• EXERCISE BRIEF: The records follow. Transcribe only the lines from the line containing "You are a computer-use" through the end, both ends included, and leave out the pictures.

• DATA RECORDS:
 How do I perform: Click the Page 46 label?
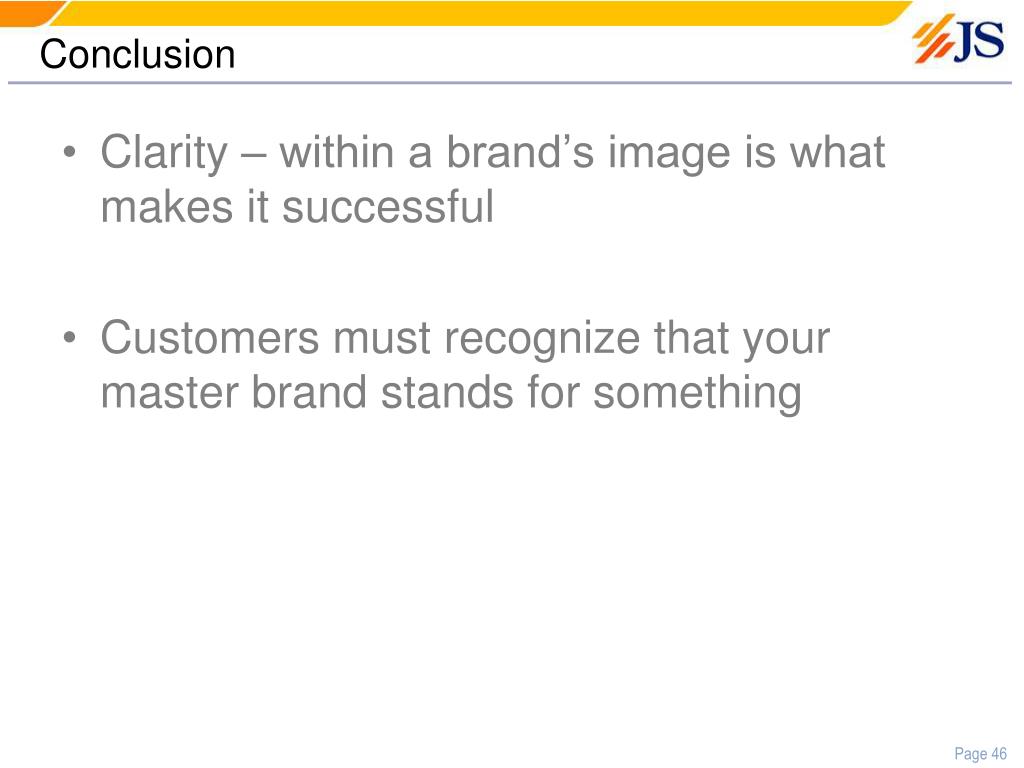(980, 753)
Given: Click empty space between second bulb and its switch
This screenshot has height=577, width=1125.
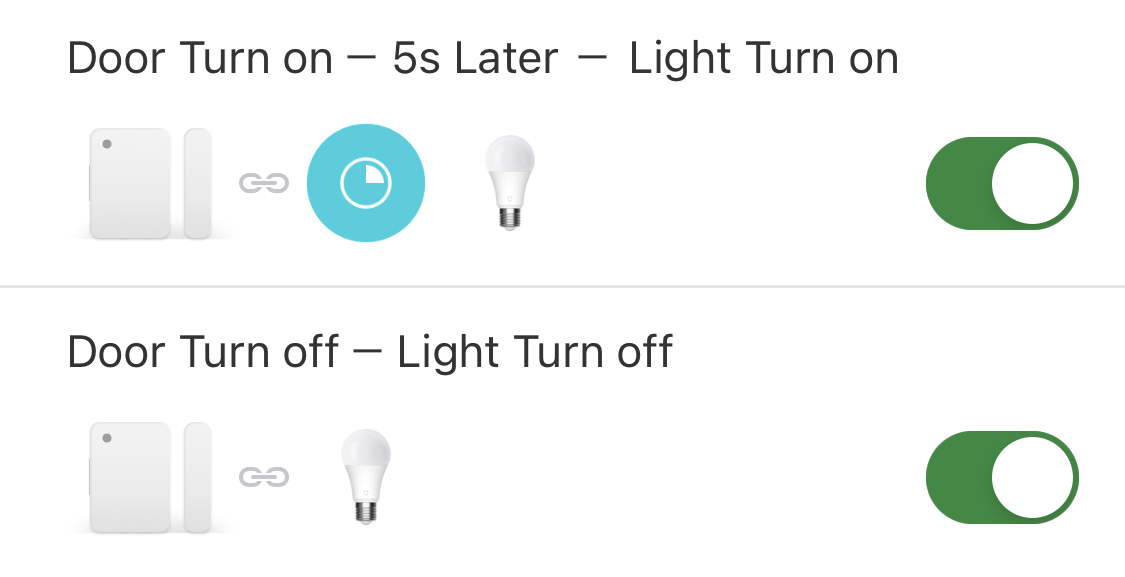Looking at the screenshot, I should [650, 477].
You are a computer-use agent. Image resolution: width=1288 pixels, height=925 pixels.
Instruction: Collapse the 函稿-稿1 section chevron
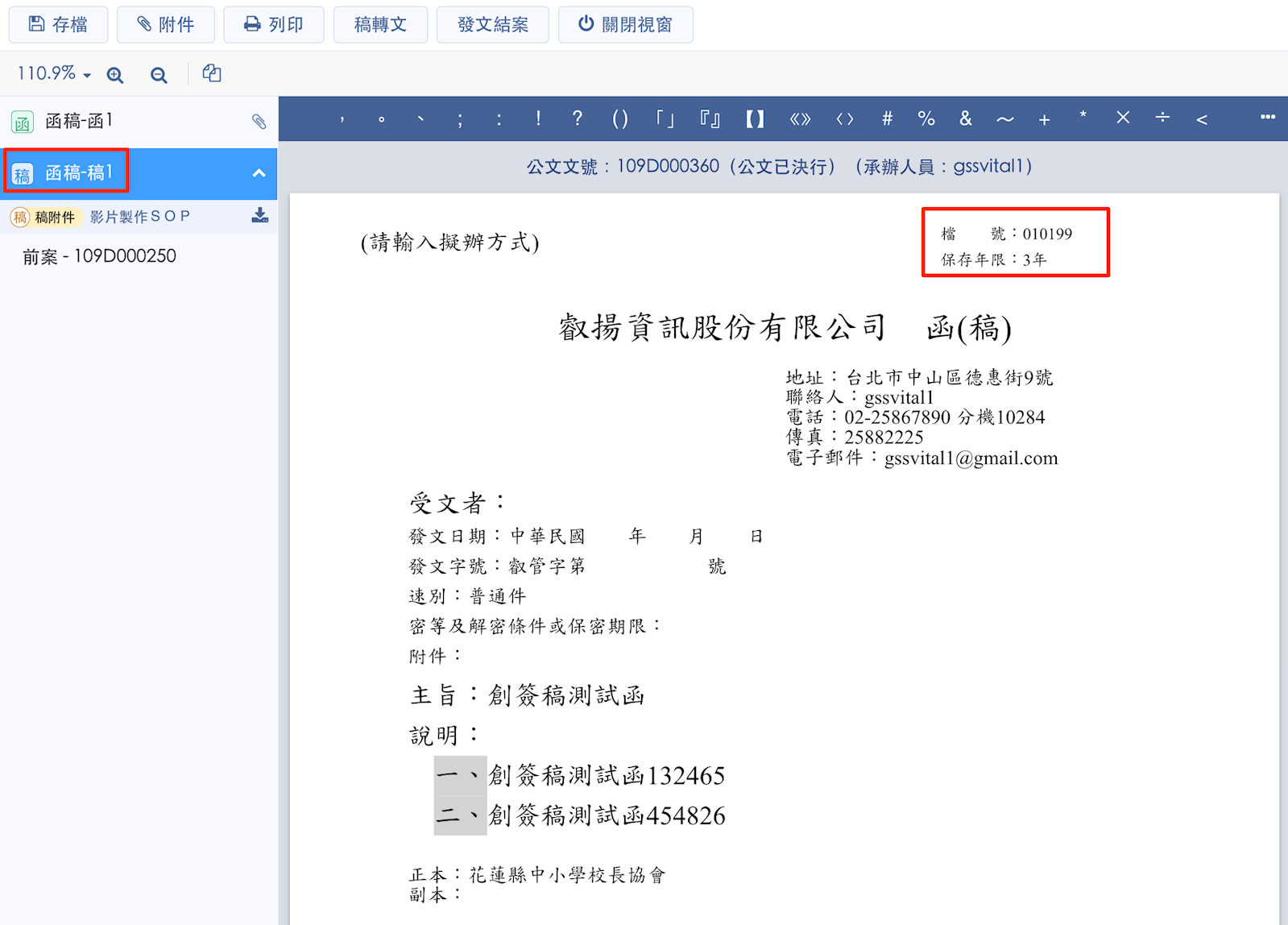point(259,173)
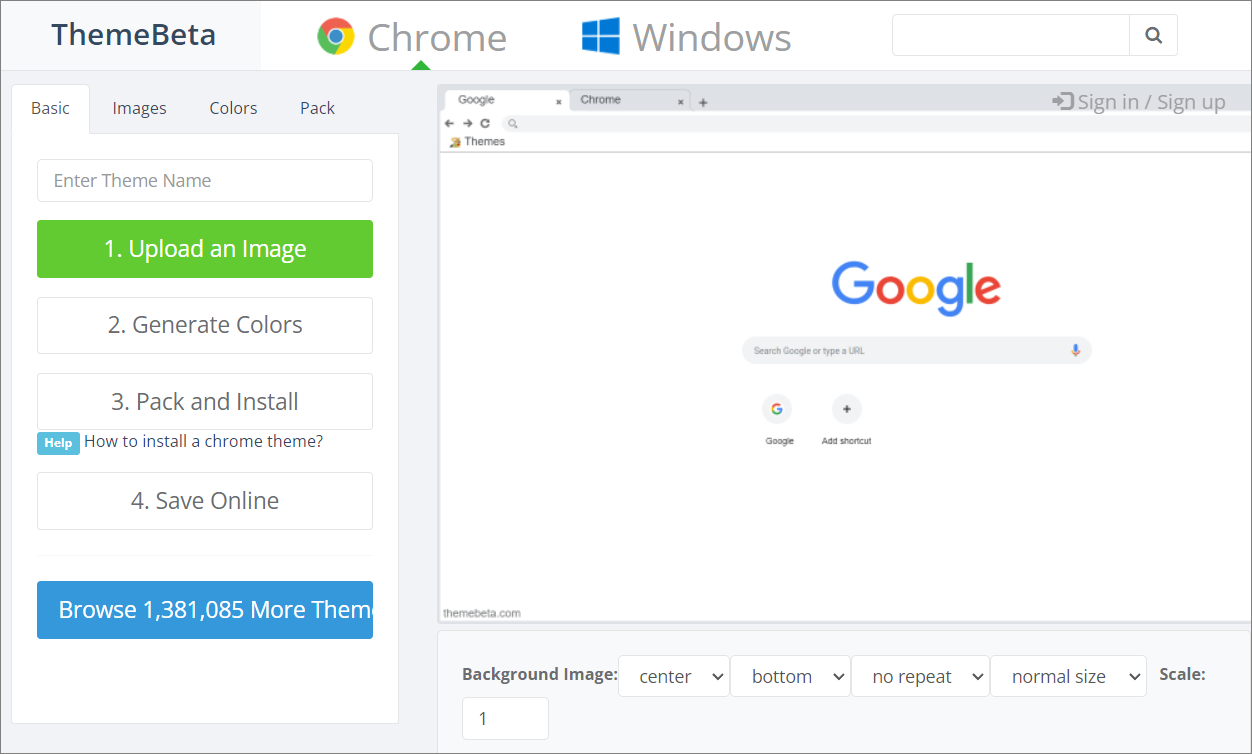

• THE COMPLETED TASK:
You are a computer-use agent. Image resolution: width=1288 pixels, height=925 pixels.
Instruction: Collapse the 函稿-稿1 section chevron
point(259,173)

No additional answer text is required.